It is the very rare occasion that I become embroiled in a battle of wills with a colleague, so it was and is all the more momentous to me that it happened yesterday. Because the details do not matter, I will say I felt as though I was being told to lead my students in a way that is anathema to me and antithetical to the way teaching literature says to lead.
And yet, this is also “how it is” right now, and my work today is to come to grips with that.
Unsurprisingly, the Universe has its eye out because I found a notepad this week from 2008. It’s one of those small writer’s notebooks in which I apparently jotted down all manner of things, including the following questions I flipped to at random when I found the pad:
“Am I willing to let go of my need to know? Am I willing to let go of my judgment of right and wrong?”
OH BOY! Is this up right now?!?!
These fears (because ultimately that’s what my rage is/was) prevent me from being in the moment, and if I’m not in the moment, I can’t lead my students in any which way whatsoever.
So, this morning, I finally remembered I have tools to deal with torrential emotions such as these, and I began to write in that more formalized process of processing.

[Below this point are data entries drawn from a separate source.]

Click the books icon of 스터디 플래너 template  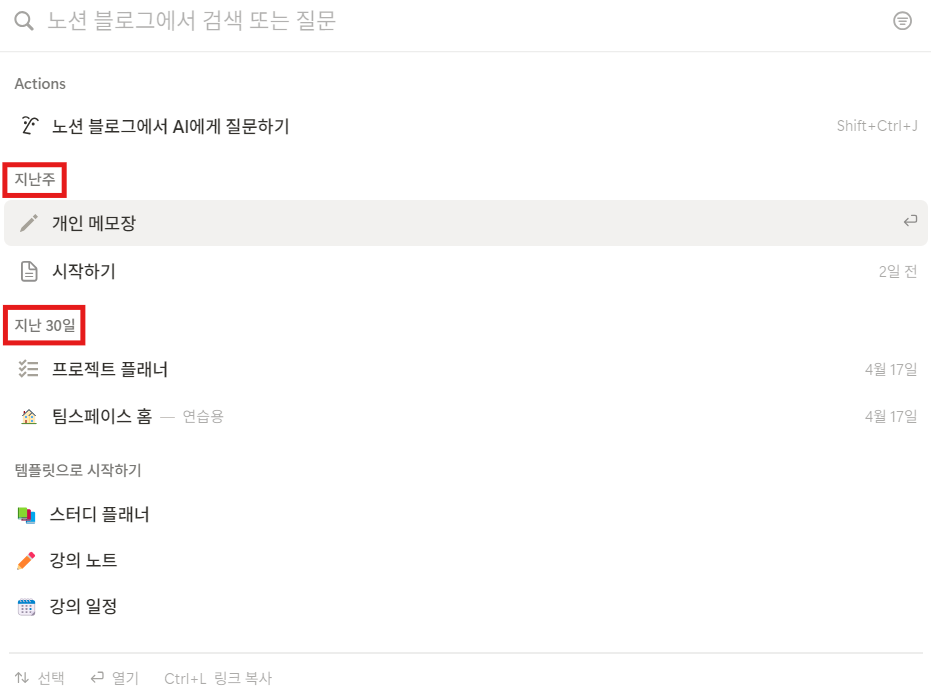coord(28,514)
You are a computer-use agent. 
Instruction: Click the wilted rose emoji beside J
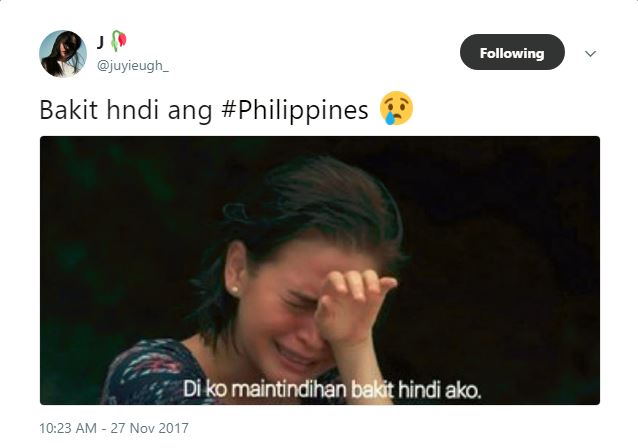119,41
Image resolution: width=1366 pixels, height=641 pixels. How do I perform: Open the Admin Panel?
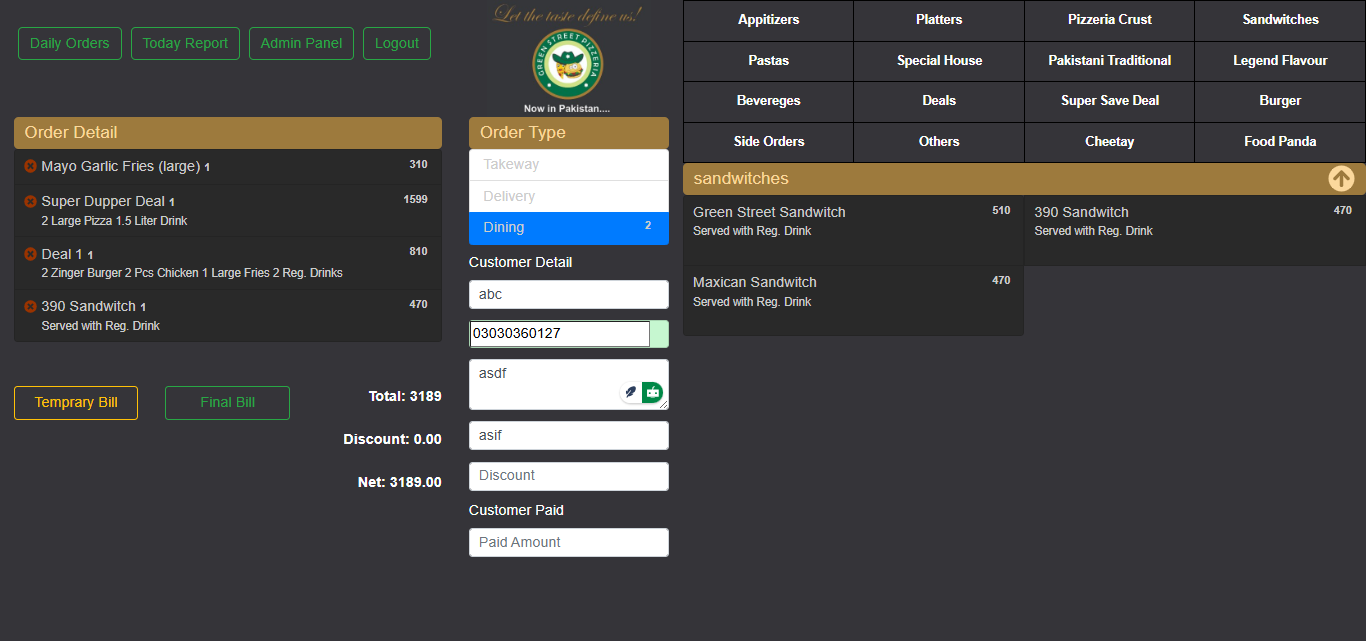coord(301,44)
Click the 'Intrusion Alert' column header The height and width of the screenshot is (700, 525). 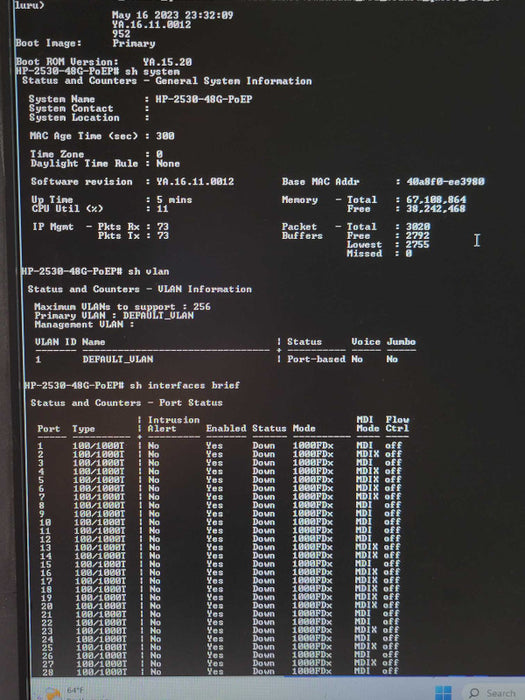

Part of that exercise is to write down everything I wish I’d said or would like to say to that person. And, boy howdy! WAS THAT FUN!!!! It’s one of my favorite pieces about that work because, this morning, all I’m doing is trying to construct ways in my head to “make nice” and how I can approach this person today to “make it right,” but I cannot at all do that if I’m still irate. Which I am.
So I have to purge. I have to get those torrents out of my brain and onto the page, where they can live, honoring my experience and feelings and without harming someone else or myself.
I’m allowed to be angry; it shows me where I need to grow. But I am not allowed to hold it in my head and let my adrenaline rush when thinking about work relations. Because then I’m not present and I’m not doing what I’m actually paid to do, which is to be of service. I’m there to be of service to this colleague who is trying their best, even though those efforts are to me presently staccato. I’m there to help my students along a new project that hasn’t been built yet, and to have empathy with my coworker as they build the bridge they’re asking us to walk across. (Forgive the gender-smudging but grammatically incorrect “they.”)
It can’t be easy to do what they’re doing. But, I guess what I riled me up was the fact that it’s not easy to do what we’re being asked to do either.
So I got to rage on the page. I get to keep my feelings to myself, my notebook, and a trusted friend on this one, and show up as a teammate.
Our jobs are hard enough without cutting each other down with dissent.
Luckily, today is a prayer service day, in a synagogue, with songs, and music, and stained glass, and stillness, and calm, and I’ll get to land back in my body, where the only work I can ever do is found. Please please please, amen.